En 2003, année d'une canicule mémorable, les premières fissures étaient apparues. Leur commune de Coulaines dans le département de la Sarthe (ouest) avait été classée en état de catastrophe naturelle et l'assurance avait payé pour refaire les murs abîmés.
Mais à l'été 2020, des fissures "en escalier", les plus sérieuses, sont à nouveau apparues sur un mur de la maison. Puis sur un deuxième en 2022.
"Quand on a vu le mur comme ça... ça fait peur", confie Jean-Luc Chisson, ancien chauffeur-livreur âgé de 62 ans.
Président de l'association Urgence Maisons fissurées Sarthe, qui revendique 400 adhérents, Mohamed Benyahia voit sa maison, dans la commune voisine de Neuville-sur-Sarthe, traversée depuis 2018 par une impressionnante lézarde, que des travaux curatifs n'ont pas résorbée.
"Depuis septembre 2018, je ne vis plus de la même façon. Plus d'activités personnelles, plus de loisirs...", confie cet ingénieur en informatique de 62 ans. "Même l'envie de faire un barbec', je ne l'ai plus".
Qui paie ?
Comme eux, des millions de Français sont vulnérables au risque dit de "retrait-gonflement des argiles".
Appelé à s'aggraver avec le réchauffement climatique, qui accentue la fréquence et l'intensité des sécheresses, il menace surtout les maisons individuelles, aux fondations peu profondes. Plus de 10 millions, soit une sur deux, sont construites sur un sol classé à risque moyen ou fort.
Une situation qui pose un problème économique majeur: qui paie les coûteux travaux de réparation et de prévention ?
En France, le risque est couvert par le régime d'assurance des catastrophes naturelles. Mais beaucoup de victimes ne parviennent pas à se faire indemniser.
A Coulaines, une quarantaine de maisons se sont fissurées suite à l'été caniculaire 2022. Mais faute d'un arrêté ministériel de catastrophe naturelle incluant leur commune, personne n'a pu être indemnisé.
"On ne peut que regarder la maison s'écrouler !", grince Sylvie Chisson. En 2020, elle n'a eu droit à rien non plus, pour les mêmes raisons.

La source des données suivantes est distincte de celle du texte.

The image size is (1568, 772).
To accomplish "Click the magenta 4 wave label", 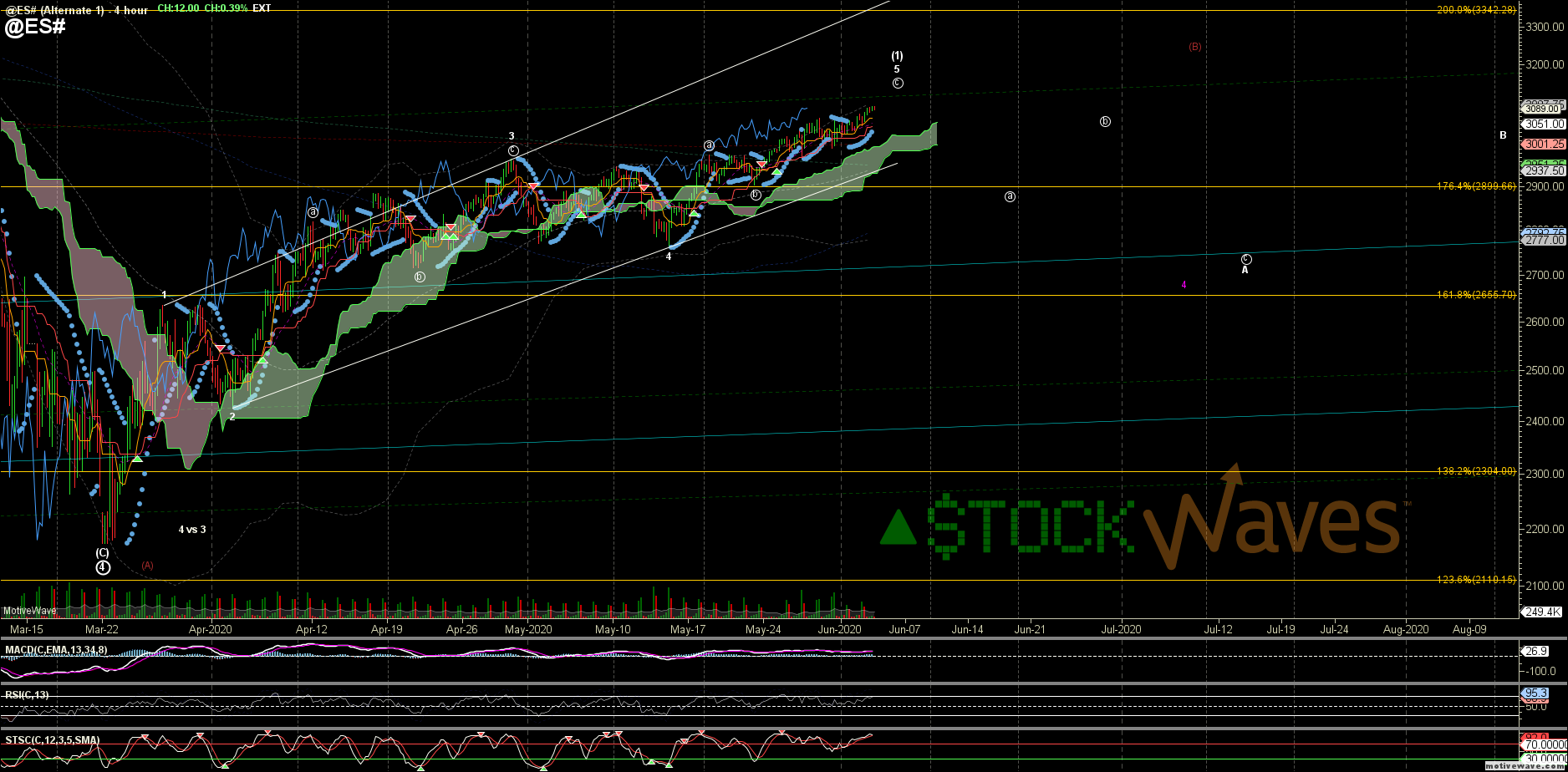I will click(x=1184, y=285).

"Ce qu'on ne comprend pas, ce sont les différences de traitement d'une commune à l'autre", déplore le maire socialiste de Coulaines, Christophe Rouillon. "Qu'est-ce qui fait qu'une commune à 10 kilomètres est retenue alors qu'une autre ne l'est pas ? Avec des terres qui sont les mêmes, les températures qui sont les mêmes..."
Coûts triplés
C'est à ce défaut qu'entend s'attaquer une proposition de loi portée par l'écologiste Sandrine Rousseau, adoptée en première lecture à l'Assemblée nationale.

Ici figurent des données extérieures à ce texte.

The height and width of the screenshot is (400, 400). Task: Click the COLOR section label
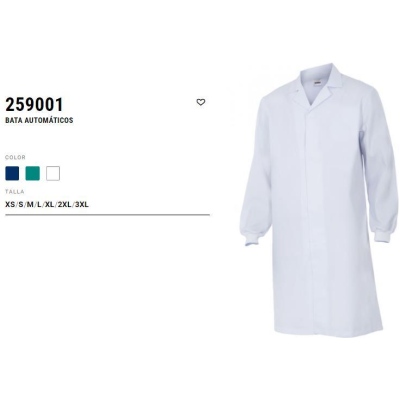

"C'est une loi qui prend à bras le corps la protection dans le réchauffement climatique. Parce que là, une maison sur deux est menacée, ce qui signifie que si vous laissez faire, ni les assureurs ni l'Etat ne seront en capacité de gérer. Et donc il faut modifier les choses pour que l'Etat puisse anticiper", explique la députée à l'AFP.
Le texte prévoit de faciliter la reconnaissance de l'état de catastrophe naturelle dans les communes touchées. Et là où il a été reconnu, il rend plus difficile pour les assureurs de refuser des indemnisations.

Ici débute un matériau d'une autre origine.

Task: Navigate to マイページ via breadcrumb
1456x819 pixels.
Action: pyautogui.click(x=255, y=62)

"C'est vraiment un changement de rapport de force des assurés par rapport aux assureurs. Souvent, les assureurs essaient de montrer que ce n'est pas le retrait-gonflement des argiles la cause principale des désordres, ce qui laisse les propriétaires dans leur grande difficulté", justifie-t-elle.
Cette dernière mesure suscite l'opposition des assureurs, qui estiment qu'elle leur coûterait environ 1 milliard d'euros supplémentaire chaque année.
"Une telle décision aurait un impact financier très, très important sur l'équilibre financier du régime, qui est déjà déficitaire depuis plusieurs années", avance la présidente de France Assureurs, Florence Lustman.
Selon cette fédération, sur la période 2020-2050 et à réglementation constante, le coût des sinistres liés au retrait-gonflement des argiles devrait tripler par rapport aux trente années précédentes, et passer de 13,8 à 43 milliards d'euros.